Opinion: Ensuring every child can rise on their talent

Antonio Ortega


As a young Mexican boy from southwest Chicago, I attended an underfunded, predominantly Latino and Hispanic public high school. I experienced firsthand the disparities between educational institutions.

My high school, Benito Juarez Community Academy, is 98% students of color (more than 94% Hispanic) and ranks in the bottom third of the 664 school districts in Illinois. But just a six-minute drive away is Whitney M. Young Magnet High School, ranked 4th in Illinois, where the racial makeup is much more equal: 30% Caucasian, 25% African American, 25% percent Latino, and around 17% Asian. Jones College Prep, ranked 3rd, is a 10-minute drive from my high school. Again, a third of the students are white. The stark differences in physical conditions and the quality of education between these schools are astronomical.

But let’s dig a little deeper. Even though there is some racial diversity at Jones and Young, the same can not be said about socioeconomic status and post-grade enrollment. For instance, Jones and Young have relatively lower percentages of low-income students, at 38% and 36% respectively, compared to Juarez, where almost 90% of the students come from low-income families.

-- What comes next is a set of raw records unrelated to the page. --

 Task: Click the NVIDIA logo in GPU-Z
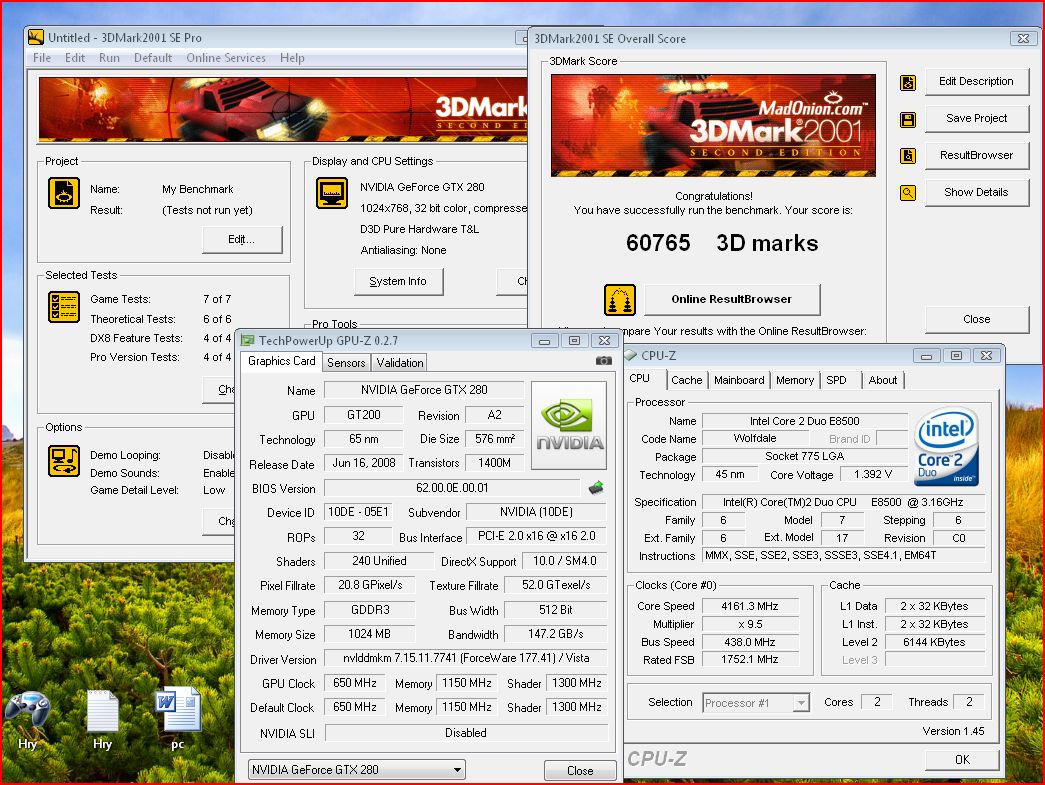tap(568, 425)
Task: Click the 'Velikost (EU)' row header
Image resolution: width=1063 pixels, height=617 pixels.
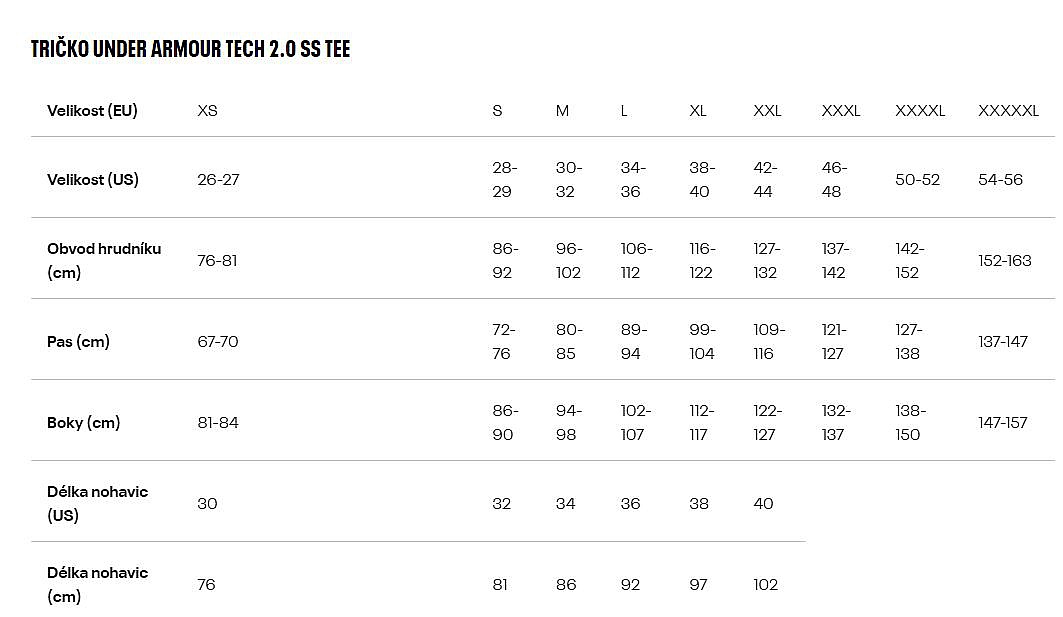Action: point(92,111)
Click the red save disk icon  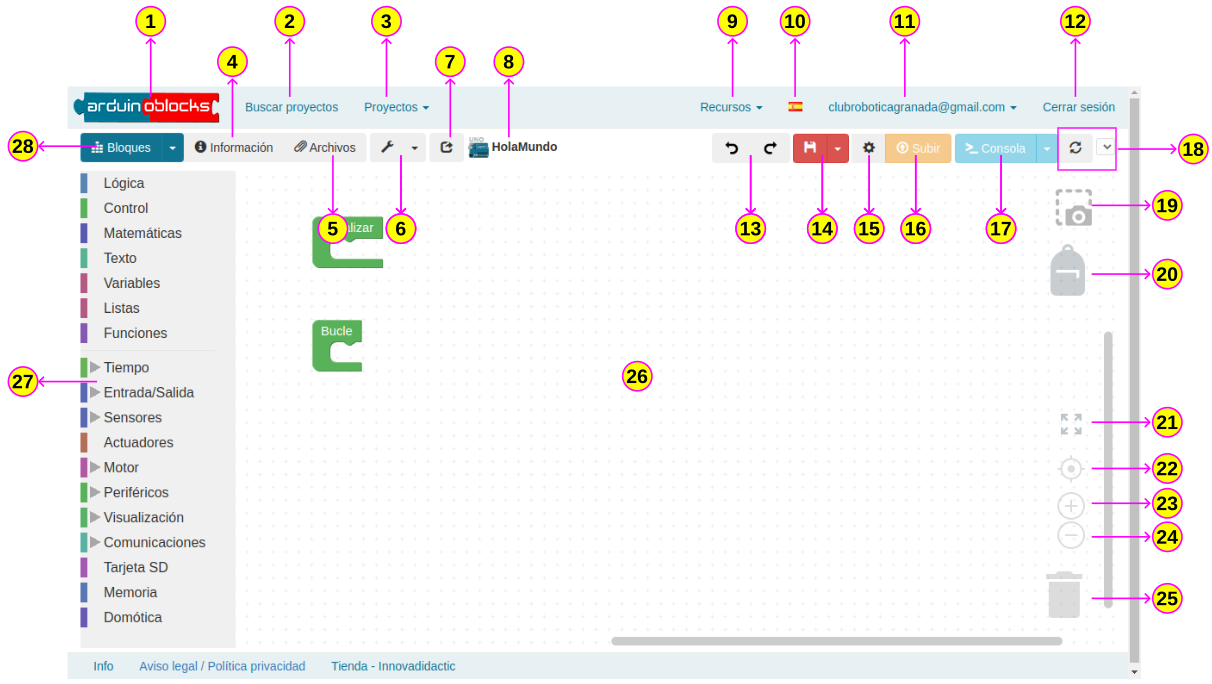pyautogui.click(x=810, y=148)
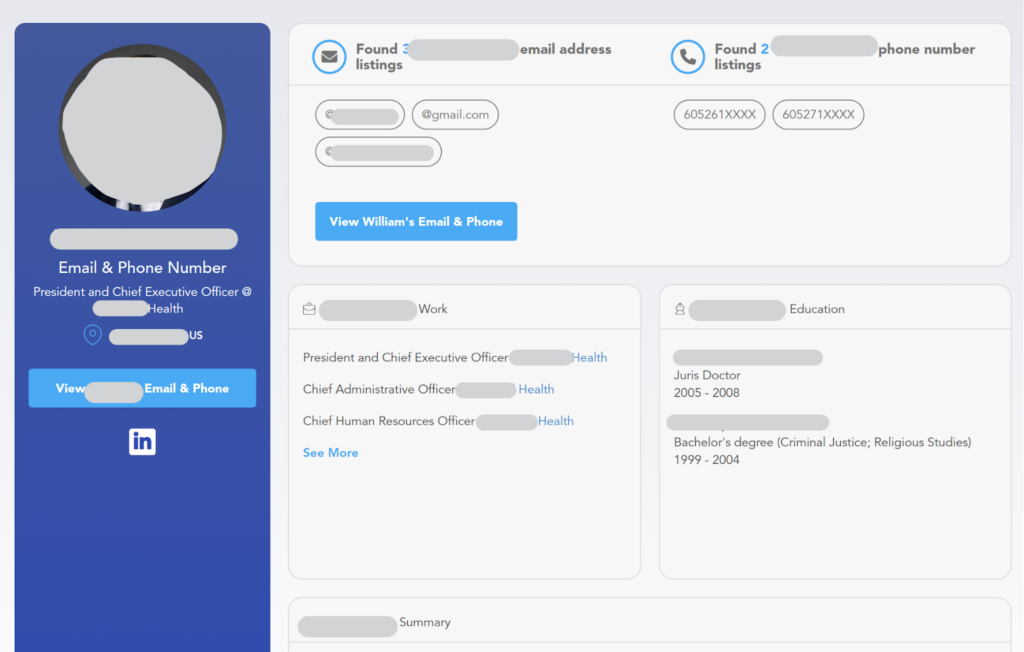This screenshot has width=1024, height=652.
Task: Click the graduate icon beside Education
Action: tap(679, 308)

So what happens to these kids once they graduate high school? The difference in college enrollment rates between these schools only underscores the impact of socioeconomic status on educational advancement. The fact that 91% of graduates from Young and 89% from Jones enroll in college within 16 months, compared to only 52% from Juarez, reflects a disparity in post-secondary opportunities and support.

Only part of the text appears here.